### Assignment
Using the records provided below, locate and copy each line that contains the word "agent".
Supplied information START
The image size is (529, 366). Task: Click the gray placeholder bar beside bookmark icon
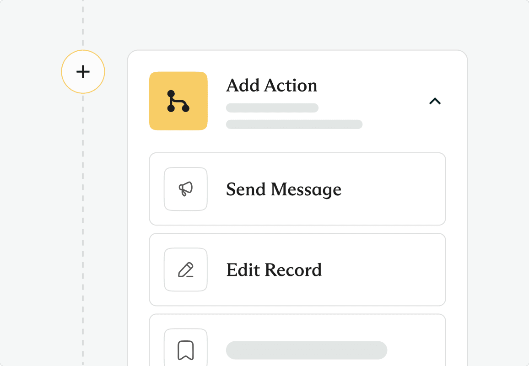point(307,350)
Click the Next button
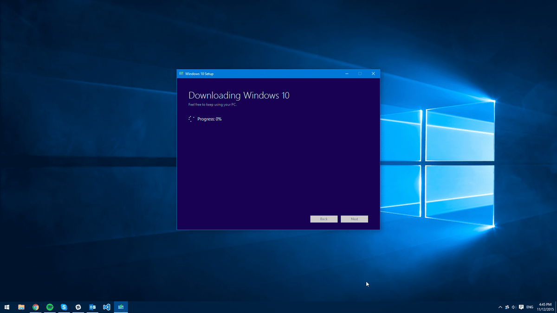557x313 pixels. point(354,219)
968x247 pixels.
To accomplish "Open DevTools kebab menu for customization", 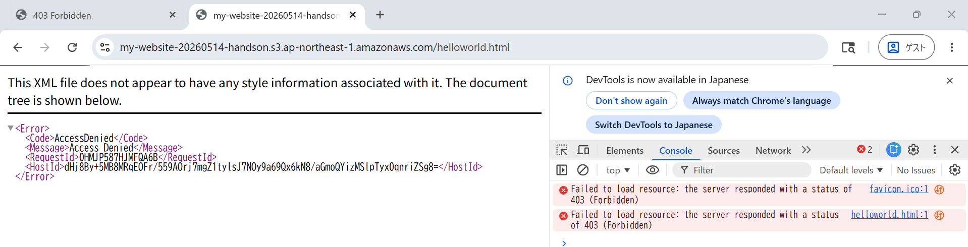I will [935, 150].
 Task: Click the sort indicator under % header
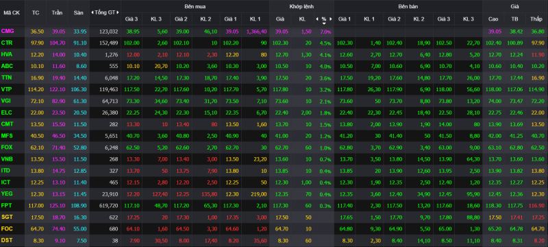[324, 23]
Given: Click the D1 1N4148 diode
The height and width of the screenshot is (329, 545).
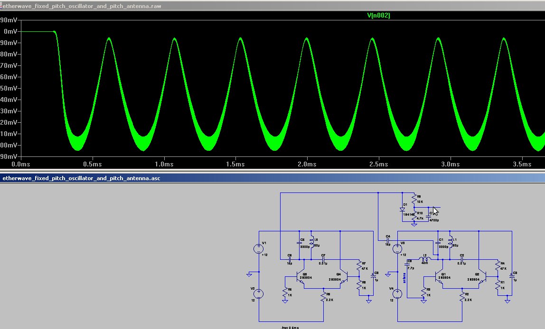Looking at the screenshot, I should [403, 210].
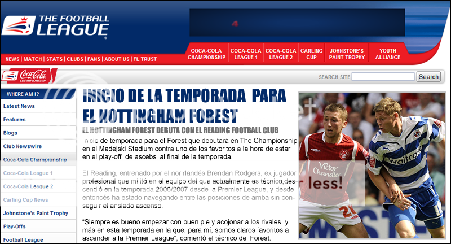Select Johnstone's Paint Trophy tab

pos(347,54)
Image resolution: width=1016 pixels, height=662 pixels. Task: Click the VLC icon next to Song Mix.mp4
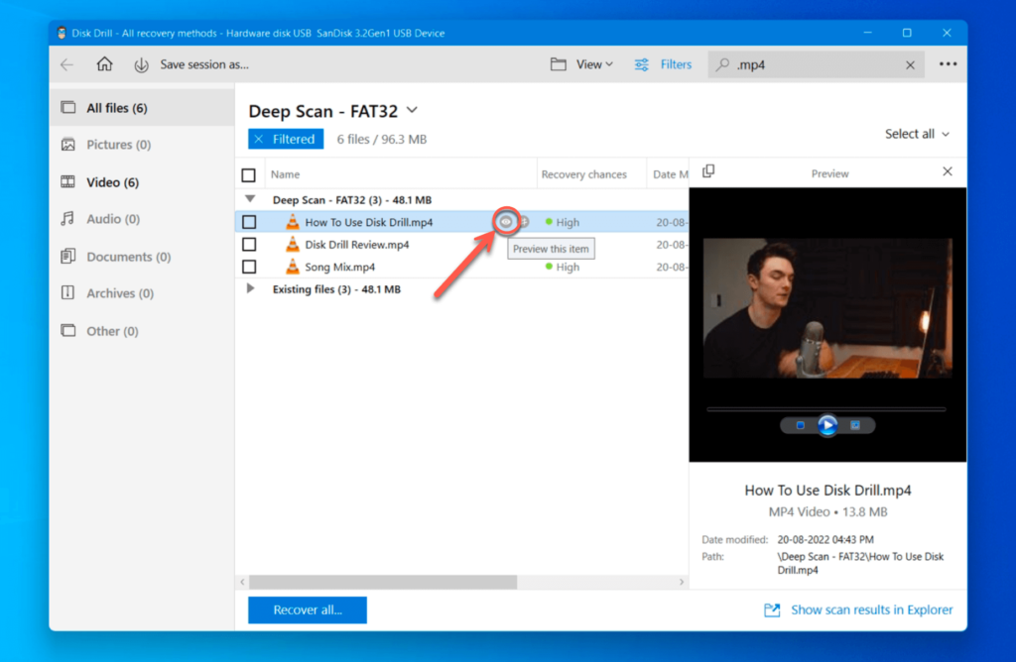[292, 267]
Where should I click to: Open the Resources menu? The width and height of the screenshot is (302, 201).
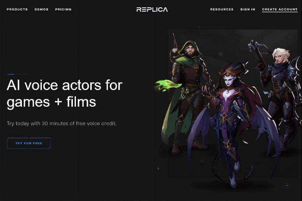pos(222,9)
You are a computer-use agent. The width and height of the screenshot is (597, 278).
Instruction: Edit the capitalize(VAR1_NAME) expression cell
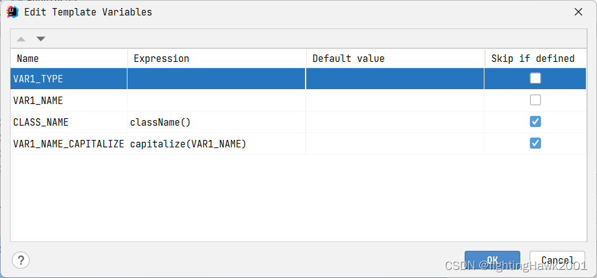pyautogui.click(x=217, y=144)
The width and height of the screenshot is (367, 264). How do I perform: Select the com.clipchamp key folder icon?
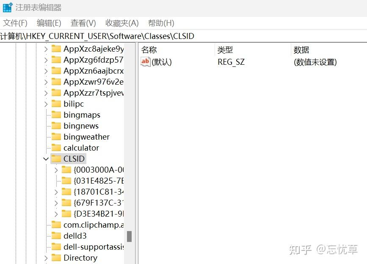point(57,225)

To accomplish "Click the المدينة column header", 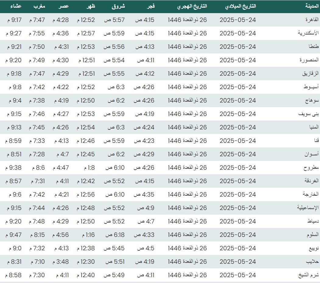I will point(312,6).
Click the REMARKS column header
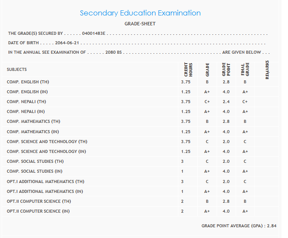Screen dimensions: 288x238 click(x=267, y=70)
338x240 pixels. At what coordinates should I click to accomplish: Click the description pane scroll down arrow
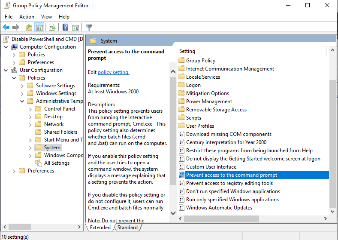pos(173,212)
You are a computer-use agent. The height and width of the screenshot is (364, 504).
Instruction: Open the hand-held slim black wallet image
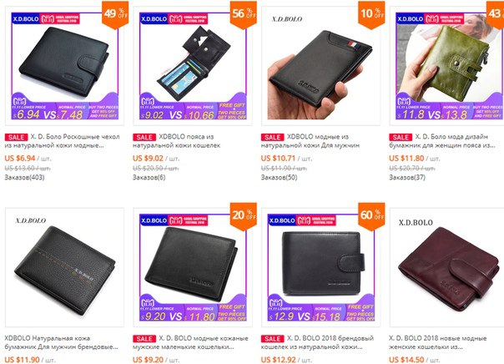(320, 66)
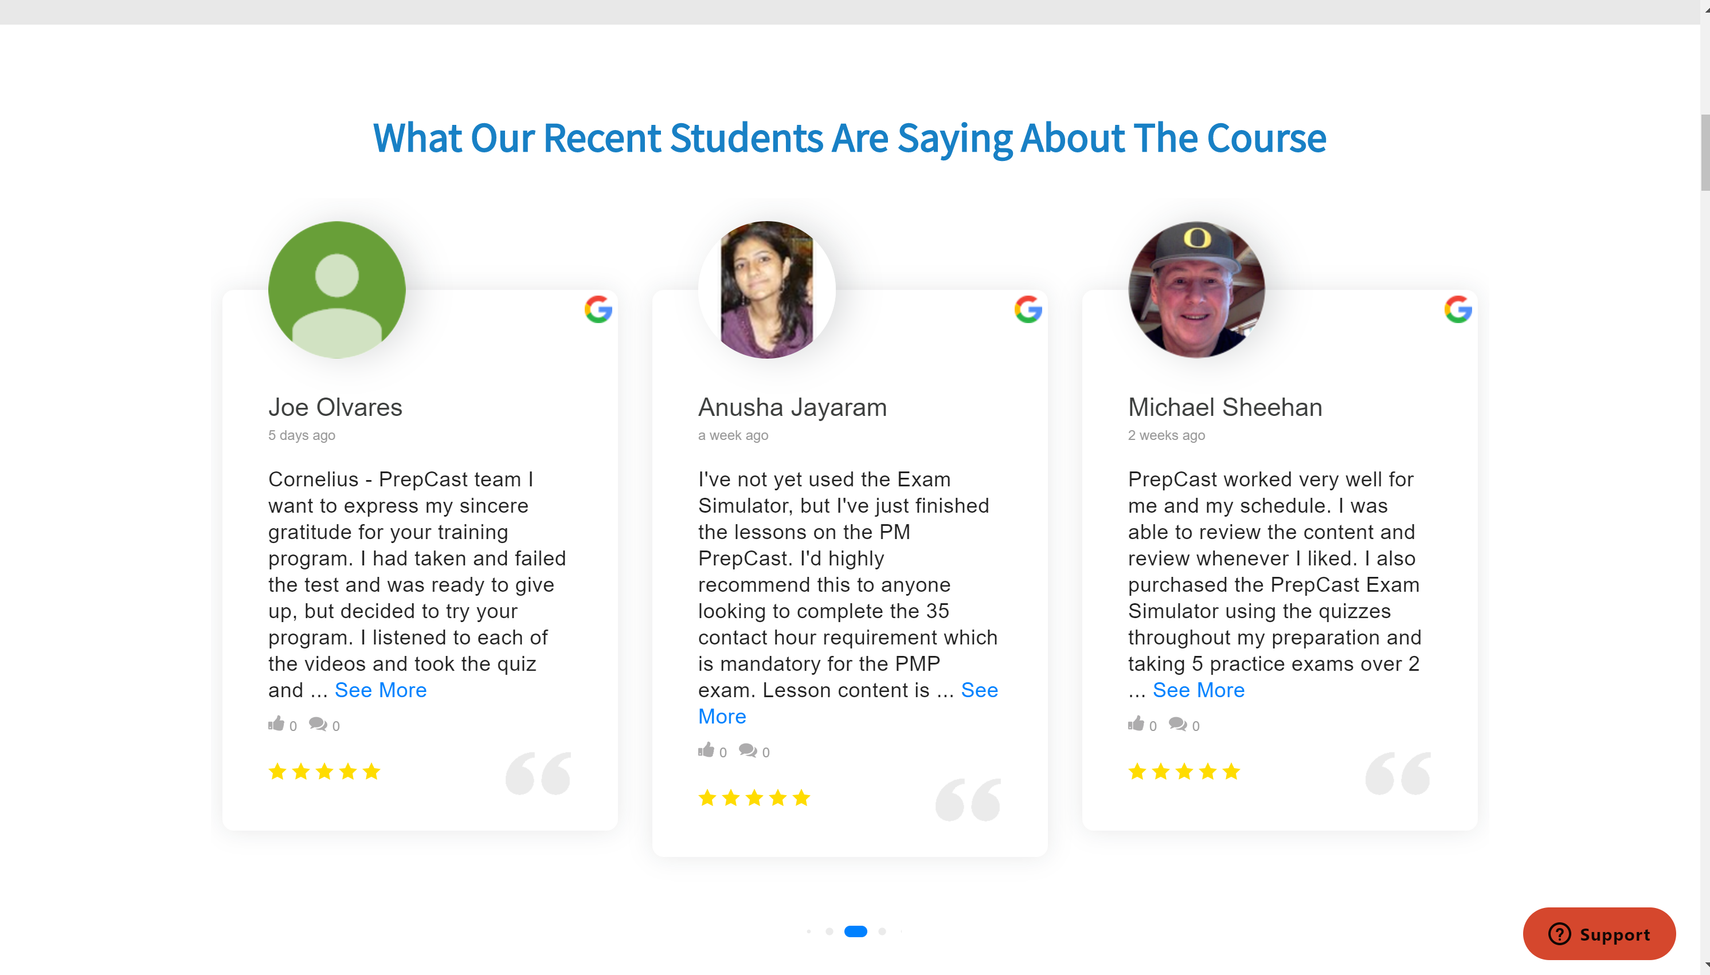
Supplied information END
### Answer for the task
You are a computer-use agent. The width and height of the screenshot is (597, 278).
You are a computer-use agent. The height and width of the screenshot is (364, 504).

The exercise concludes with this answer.